→ **Document passage**

[sketch] API for snapshot generation#542
Conversation
| /// single node. If consumed by multiple sibling nodes the shared | ||
| /// session keys cause equivocation and the libp2p identity causes | ||
| /// peer-id collisions. | ||
| Full, |
There was a problem hiding this comment.
Do you have a specific use-case in mind for this? I think for existing tests I have not encountered this yet.
There was a problem hiding this comment.
No. But I can imagine that such scenario (replicating 1:1 entire source network) will be needed. API can be ready for this.
There was a problem hiding this comment.
In general we always inject the keystore (derived from the node name), but we can also add support to not doit iff we have this kind of snap. Maybe set Shareable as default?
Thx!
There was a problem hiding this comment.

→ **Challenge**
In the snapshot generation API discussion, what is the keystore that is always injected derived from?

→ **Information shown**
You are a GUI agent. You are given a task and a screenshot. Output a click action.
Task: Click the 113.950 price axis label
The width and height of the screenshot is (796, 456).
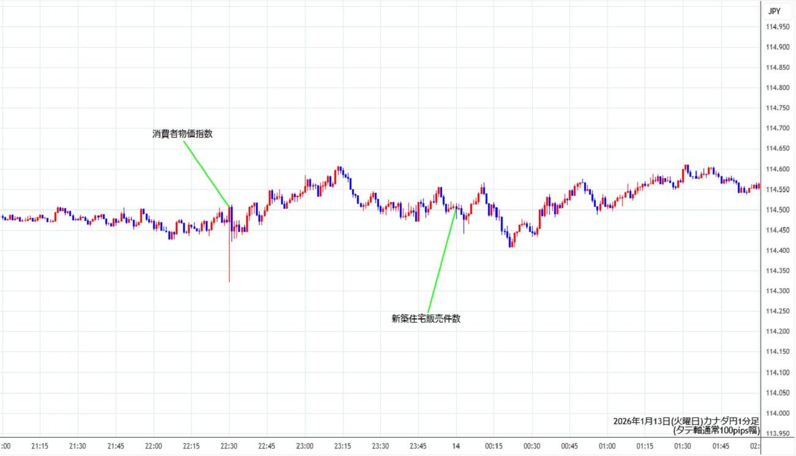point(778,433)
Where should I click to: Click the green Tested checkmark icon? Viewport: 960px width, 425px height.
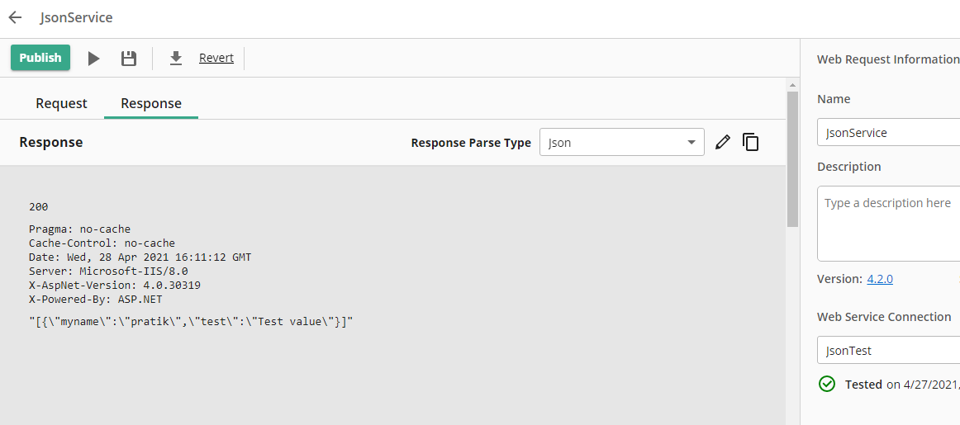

→ **Answer to the problem**
The node name.